What is needed:
Quote word for word the lines below, beginning with the first and ending with the one that has "Aysén (418, 12)". Drop the pictures.

[Dataset excerpts]
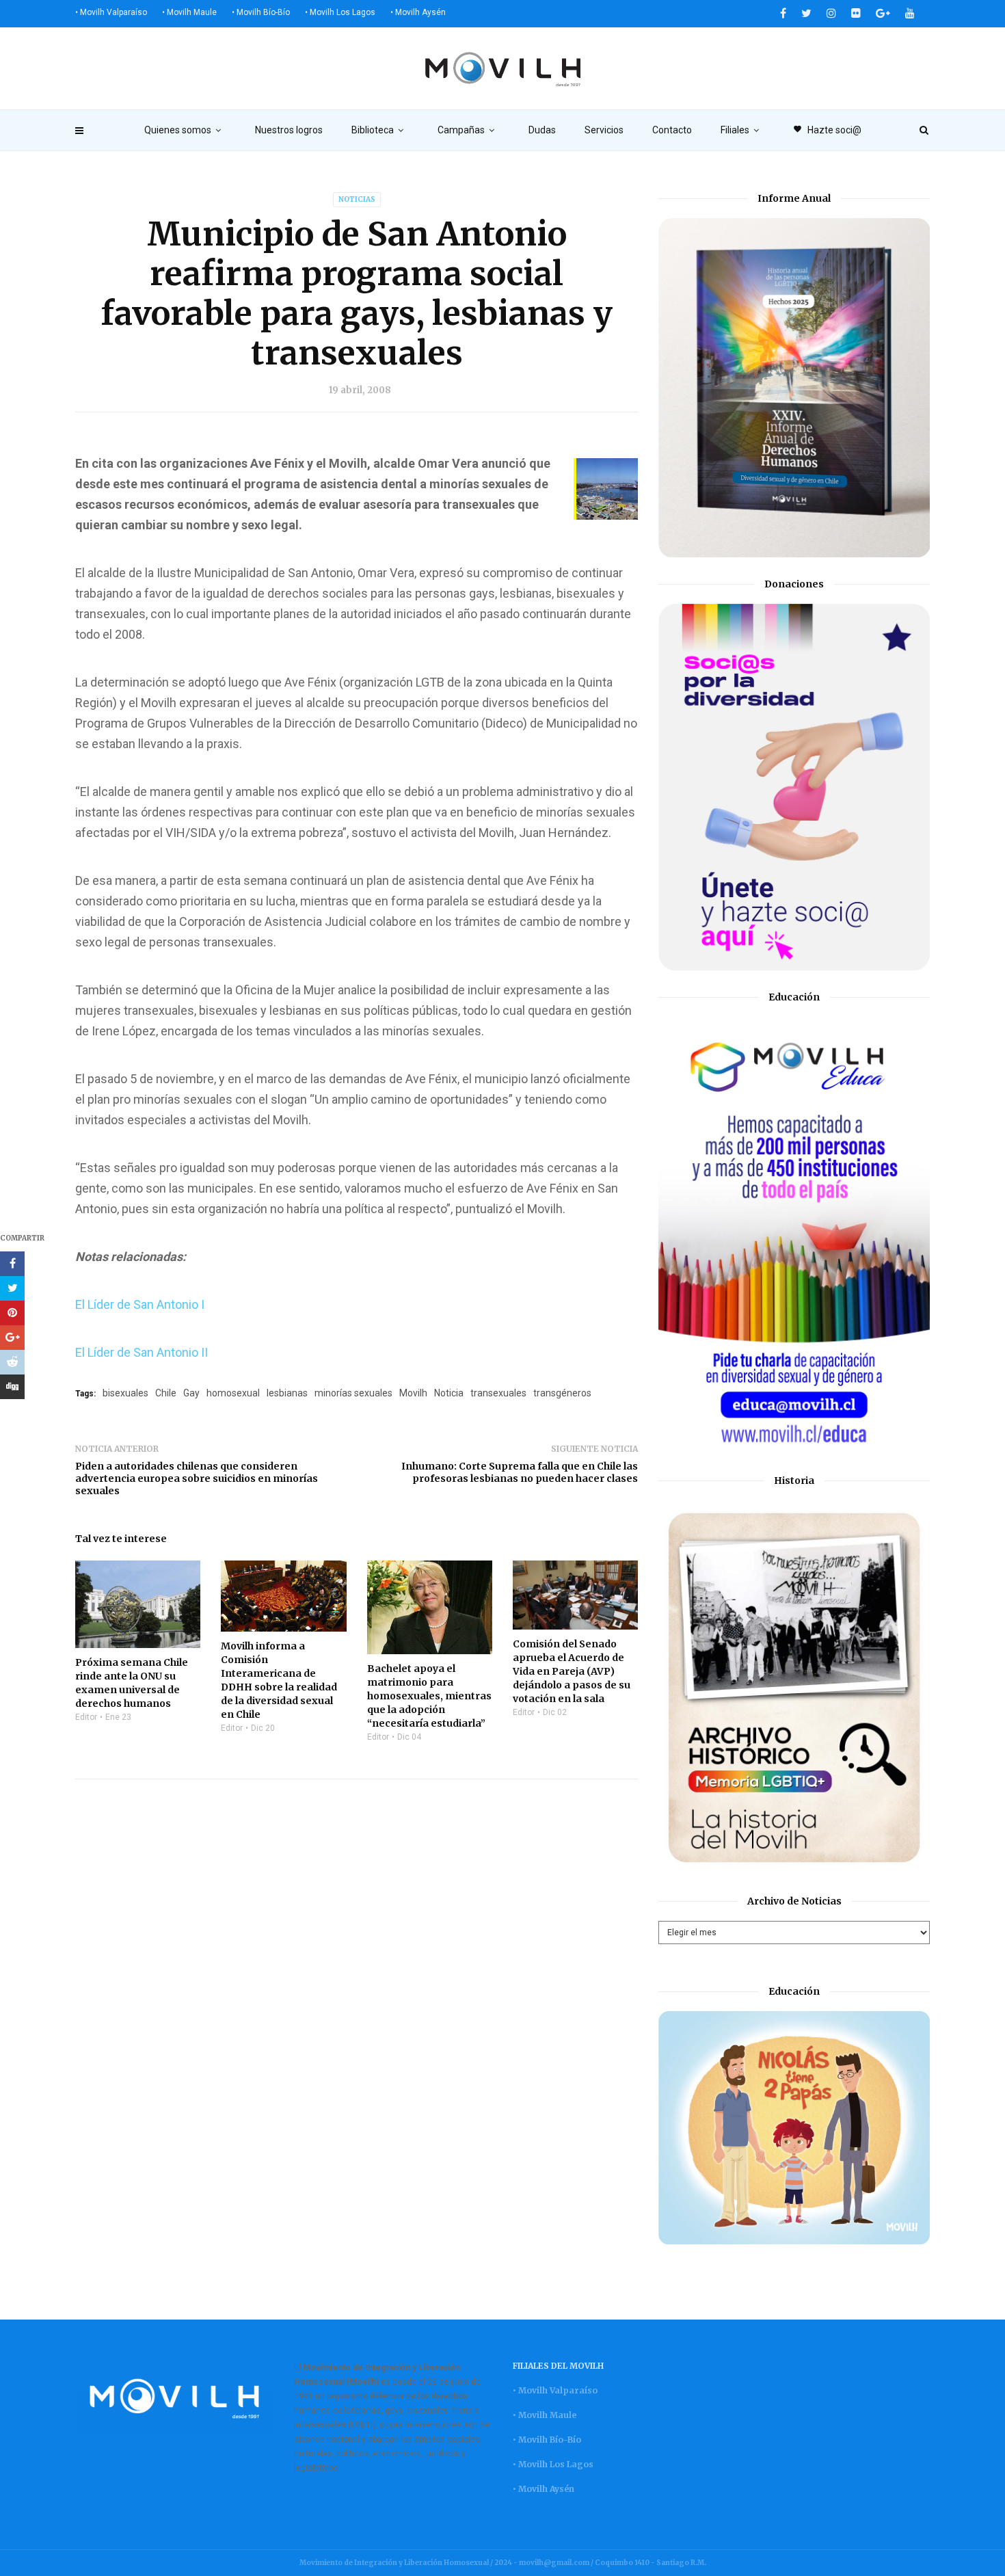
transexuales (498, 1392)
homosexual (233, 1392)
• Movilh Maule (189, 12)
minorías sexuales (353, 1392)
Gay (191, 1392)
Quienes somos (177, 129)
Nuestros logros (289, 129)
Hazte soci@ (827, 129)
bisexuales (125, 1392)
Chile (165, 1392)
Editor (86, 1717)
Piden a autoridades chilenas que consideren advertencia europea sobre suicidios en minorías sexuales (196, 1478)
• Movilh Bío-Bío (261, 12)
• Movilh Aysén (418, 12)
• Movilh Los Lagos (340, 12)
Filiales (735, 129)
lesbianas (287, 1392)
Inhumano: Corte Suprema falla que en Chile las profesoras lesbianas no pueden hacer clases (519, 1472)
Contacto (672, 129)
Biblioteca (372, 129)
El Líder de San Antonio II (143, 1352)
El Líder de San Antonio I (141, 1304)
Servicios (604, 129)
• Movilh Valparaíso (111, 12)
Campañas (461, 129)
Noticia (449, 1392)
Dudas (542, 129)
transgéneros (562, 1392)
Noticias (356, 199)
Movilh (413, 1392)
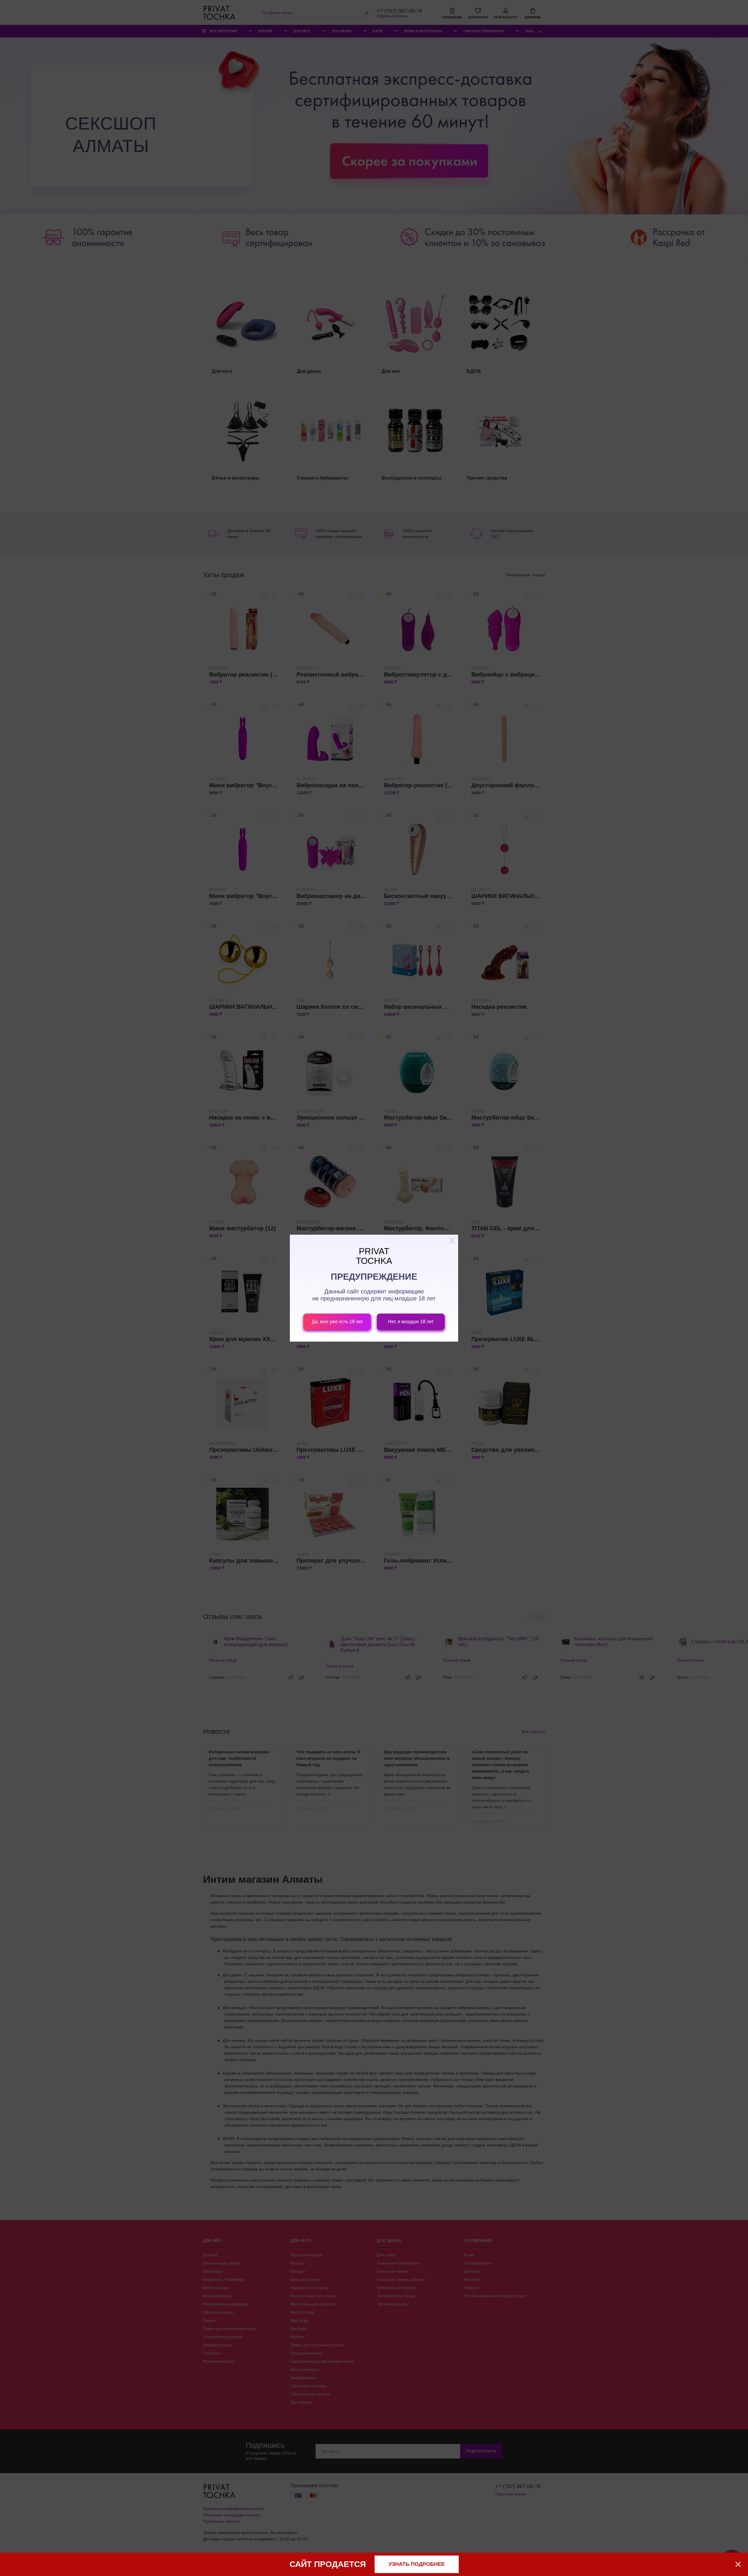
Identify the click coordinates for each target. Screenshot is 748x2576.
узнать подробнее (417, 2564)
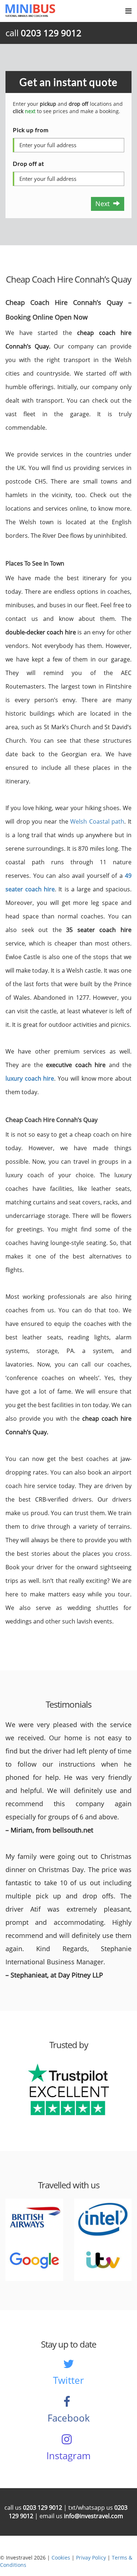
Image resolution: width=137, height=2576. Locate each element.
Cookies (61, 2557)
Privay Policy (91, 2557)
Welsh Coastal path (97, 821)
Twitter (68, 2380)
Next (104, 203)
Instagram (68, 2455)
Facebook (68, 2417)
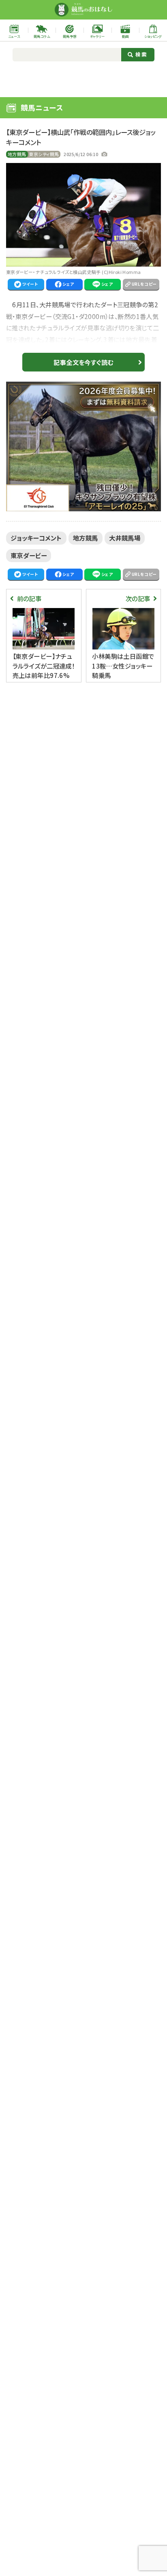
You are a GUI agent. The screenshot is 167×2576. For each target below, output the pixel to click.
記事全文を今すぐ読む (83, 362)
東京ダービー (29, 555)
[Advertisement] (84, 78)
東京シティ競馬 (44, 154)
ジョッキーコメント (36, 537)
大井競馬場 (124, 537)
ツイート (30, 284)
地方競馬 (17, 154)
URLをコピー (144, 284)
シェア (68, 284)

The completed task:
transexuales (498, 1392)
homosexual (233, 1392)
• Movilh Maule (189, 12)
minorías sexuales (353, 1392)
Gay (191, 1392)
Quienes somos (177, 129)
Nuestros logros (289, 129)
Hazte soci@ (827, 129)
bisexuales (125, 1392)
Chile (165, 1392)
Editor (86, 1717)
Piden a autoridades chilenas que consideren advertencia europea sobre suicidios en minorías sexuales (196, 1478)
• Movilh Bío-Bío (261, 12)
• Movilh Aysén (418, 12)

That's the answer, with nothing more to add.